Theater: Fight to the Finish

| 11 Nov 2014 | 02:01

    On the rare occasion you spot them in the daytime, theater critics are natural targets. Playwrights, actors and directors hate them especially: not for telling the truth, but for typically having the compassion of a prison guard in an execution chamber. Perhaps that’s why director Peter Brook once wrote that a critic serves the theater best “when he is hounding out incompetence.”

    But Brook also wrote that critics understand incompetence best when they see it in themselves—by “putting his hands on the medium and attempting to work it himself.” And that’s the reason, in Series C of Ensemble Studio Theatre’s 30th annual marathon of new one-act plays, all eyes are on Michael Feingold’s “Japanoir.” As the Village Voice’s chief theater critic for over half my lifetime, Feingold is already known as a crackerjack translator and adaptor of other people’s plays, more so than a creator of original works. It’s perhaps unsurprising, then, that “Japanoir” is the only Series C piece with a program disclaimer: “This play is a Westerner’s fantasy/meditation on Japanese film…not an actual Japanese movie…”

    Except “Japanoir” isn’t about film at all. It’s about how innocuous film looks when you plunk scenes from one down on a stage, like a craft from another aesthetic planet. In between dialogues with a fawning journalist (Leslie Ayvazian) and a Japanese director (Steven Eng) with a penchant for Confucian replies to direct questions, vignettes are witnessed from two of the man’s mythical masterpieces, Love Movie and Money Movie. Both develop similar themes, with seven characters ensnared in love stories, corporate intrigue and satires of Japanese social conventions amid Richard Hamburger’s brisk direction. Feingold has to clarify if the piece is satire, paean or both—one minute we laugh at a joke about a 17th-century Japanese playwright; the next we descend into a funk of discomfiting silence.

    Meanwhile, other one-acts might benefit from Feingoldian ambiguousness. “Piscary,” by Frank D. Gilroy, is a too-precious two-hander in which He (Mark Alhadeff) and She (Diane Davis) quibble over fish, Scrabble and the fall of their relationship. I suspect the actors’ chemistry is explosive because director Janet Zarish won’t let them rest—not enough, anyway, to let Gilroy’s creaky construct show its rusty beams and trusses.

    “In Between Songs,” by comedian Lewis Black, isn’t creaky at all; it’s just baked on marijuana. Chaz (Jack Gilpin) and Ed (David Wohl), business colleagues, and Grace (Cecilia DeWolf), one of their wives, do a doobie and discuss…whatever you discuss when you do a doobie. Do be careful not to read too much into a paranoia-driven sequence involving Stove Top stuffing—the play is still better than potatoes.
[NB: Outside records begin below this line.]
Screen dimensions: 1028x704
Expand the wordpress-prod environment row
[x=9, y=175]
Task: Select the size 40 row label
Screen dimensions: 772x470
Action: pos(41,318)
    Unless you’re Lulu (Flora Diaz), the teenage tragedienne in José Rivera’s “Flowers,” that is. The poor girl has awful growths on her face. Her young brother Beto (Raul Castillo) has put down his video game long enough to sense his sister’s panic. As scenes pile up and Rivera’s lyrical writing wears you down, more and larger growths appear on Lulu until she’s literally a tree—vines, wood, branches and all. Nothing halts her metamorphosis into plant life—not sitting in the audience dreaming of Kafka, not Beto stealing drugs to save his sister. As the play’s lush language hits its poetical peak, and as director Linsay Firman’s staging nicely crescendos, we see Lulu, roots to the ground, offering shade from the sky.

    From the heavens, finally, is Jacquelyn Reingold’s triumphant “A Very Very Short Play,” a satyr play. As characters, Roger (Adam Dannheissier) and Joan (Julie Fitzpatrick) seem as prosaic as those in Gilroy’s piece. But without overloading the actors on blocking—they’re sitting in airplane seats, after all—director Jonathan Bernstein invites Reingold’s ingenious conceit to strike us like lightning. Joan, you see, is but 12 inches tall; Roger is 12 feet tall. They meet, fall in love and share a luscious cream puff, among other foodstuffs Roger has placed in his enormous travel bag. A sweet end to a tasty night.

    Through June 28. Ensemble Studio Theater, 549 W. 52nd St. (betw. 10th & 11th Aves.), 212-352-3101; $18.